Good on Redmond
Yup, I'm a Mac man (although I run Windows as a VM), but what a good move. Yes, progress could be quicker but "Well done!" to Redmond for addressing the issue and taking positive steps to bring down these Russian rotters!
The zombie machines which formerly powered the infamous Rustock botnet are down to half their original number, according to Microsoft. Redmond ran a successful takedown operation back in March that effectively knocked out Rustock's command and control nodes. That meant that infected PCs were no longer being sent spam templates …
@Ted Treen: Good on Redmond: Yes, progress could be quicker but "Well done!" to Redmond for addressing the issue and taking positive steps to bring down these Russian rotters! ..
I don't see why they need congratulations for fixing their own mess. If it wasn't for how easy it is to compromise an end user Windows computer then none of these spambots would be possible or commercially viable. It would also help greatly if the ISPs blocked OPEN EMAIL RELAYS and blocked email providers that propagated spam.
Well all of them except for anything running Apaches, MySQL, sendmail, BIND, or anything else that communicates with the internet. I have sen far more compromises Linux email servers than I have Windows-Based server.
Every OS is vulnerable and can be compromised at any time, it is foolish to think otherwise.
A colleague of mine who is immune to any explanation of IT makes a fuss about having his name on email lists because of spam. He believes that the recipients of multi-cc emails pass the addresses on to spammers.
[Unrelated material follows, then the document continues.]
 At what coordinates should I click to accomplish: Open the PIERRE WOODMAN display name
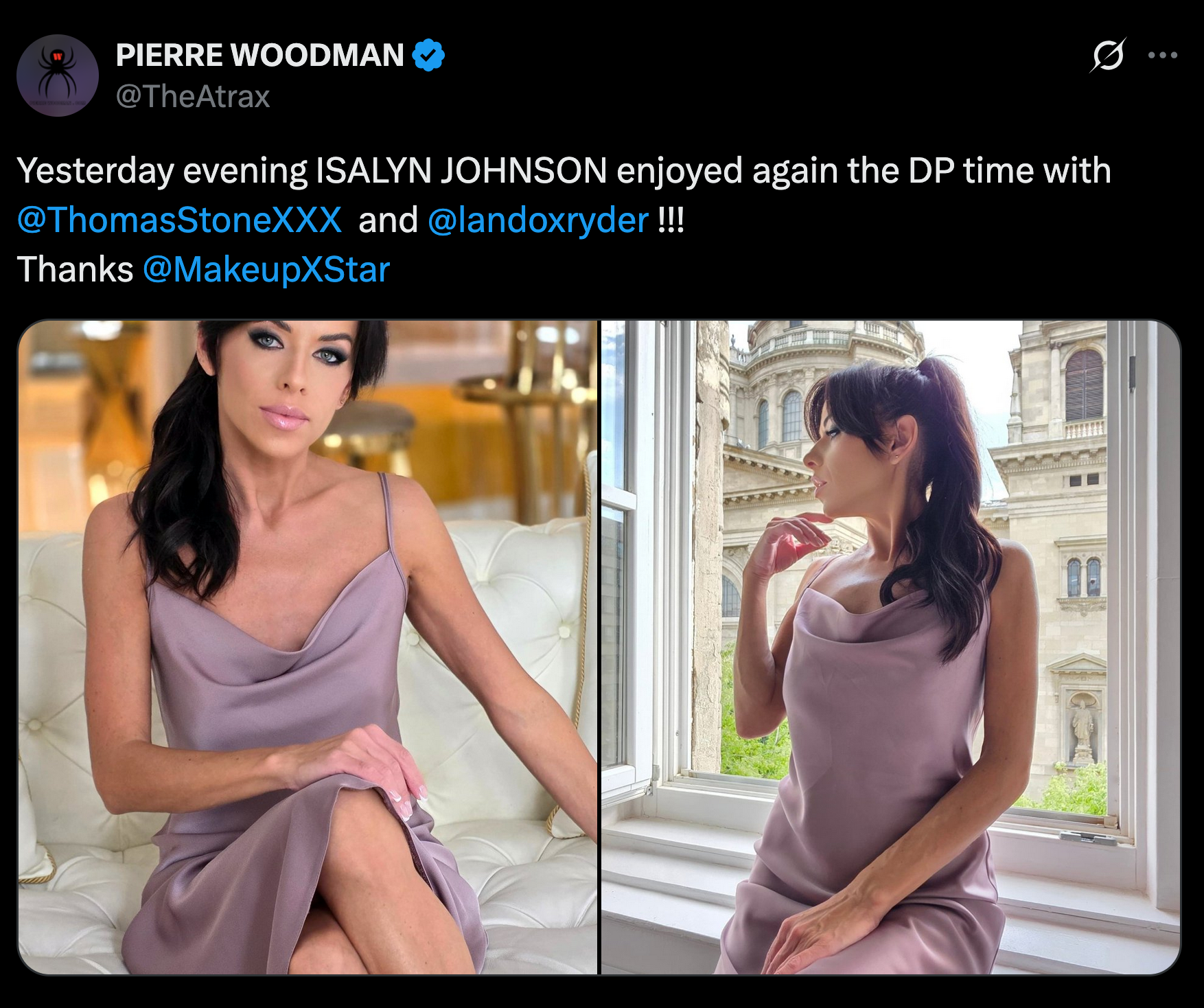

I used to think that they were collected from mailto: links on webpages, but that also seems unlikely given that most people's email addresses don't appear on webpages.
Email is not of course secure but it seems unlikely that it is so insecure as to allow wholesale harvesting of addresses in transit.
That seems to mean that they come mainly from malware that purloins the contents of people's address books. I wouldn't like to speculate on which operating system might be most vulnerable to this.
Can someone with professional knowledge of this enlighten me, please?
Marketing lists are definitely one way, and then you have:
1. We'll only share your details with carefully selected partners. [Translation: Anyone who'll pay us]
2. We never sell your details. (Unless we go bust and the receiver / new buyer decide there's money to be made.)
3. Remember to send a thank you note to companies and the government for sending (and losing) unencrypted CDs via the postal service.
4. Losing unencrypted laptops or left in back of taxi / bar... ooooops.
5. Compromised websites, where it was vitally important to keep customer data on public facing servers. Play.com and Travel Lodge being the latest.
I'm sure there are lots more ways...
you know - like the shopping websites where you shop online, or the social media websites you interact with, they sell on the address lists to people who sell the lists, who sell the lists etc etc (and getting shadier with each step) until you end up with your email address on a botnet list.
just set up a hotmail/gmail/some-other-web-mail-that's-got-good-spam-filters account and use that for all sign ups.
Quite often I have seen spam with emails addresses that look like they have simply taken a big list of common forenames and surnames, harvested a big list of domain names then simply mashed the three lists together in loops to send their cack emails to every combination possible.
For a long time, my domain name had email set up so that *@domain were forwarded to my actual email address. I generally only received spams at a username on that domain which I'd been stupid enough to put online somewhere (probably a forum system which was stupid enough to put your email address on a public profile page). Blocked that one from receiving anything and forgot about it. Back then, it looked like they mainly harvested email addresses from websites and Usenet posts.
One morning somewhere around 2003 or thereabouts, I woke up to several thousand spams in my inbox, and more arriving as fast as I could download them. They were addressed to all kinds of usernames@mydomain, looked like they went through a long list of names and appended the domain to the end. Since then, I no longer receive mail to anything other than legit usernames. It helped, a lot.
These days I get a couple of hundred spam mails per day, but GMail for all it's other faults does a near-perfect job of dispatching them. I doubt that having an email address on a web page would make much difference now and I tend not to worry much about spam. Still, it's good to see active effort being made to take these scumbags down, even if it is just Microsoft clearing up the mess their dog made on the carpet.
Spammers source their target e-mail addresses in various ways
1) Harvested from websites (see proof at Project Honey Pot http://www.projecthoneypot.org/home.php )
2) Harvested from Domain Registration information (I get some SPAM to an e-mail address I've only used as the contact for my domain).
3) Dictionary attacks (trying different names at a Domain)
4) Compromised web mail accounts (harvesting their address book etc.).
5) Dodgy sites that sell the e-mail lists
6) Compromised personal computers (harvesting their address book etc.).
7) Harvesting e-mail addresses from mailing lists
8) By compromising databases that contain e-mail addresses.
Do a Google search for "where do spammers get my email address from" and you will find many pages that will list those and more.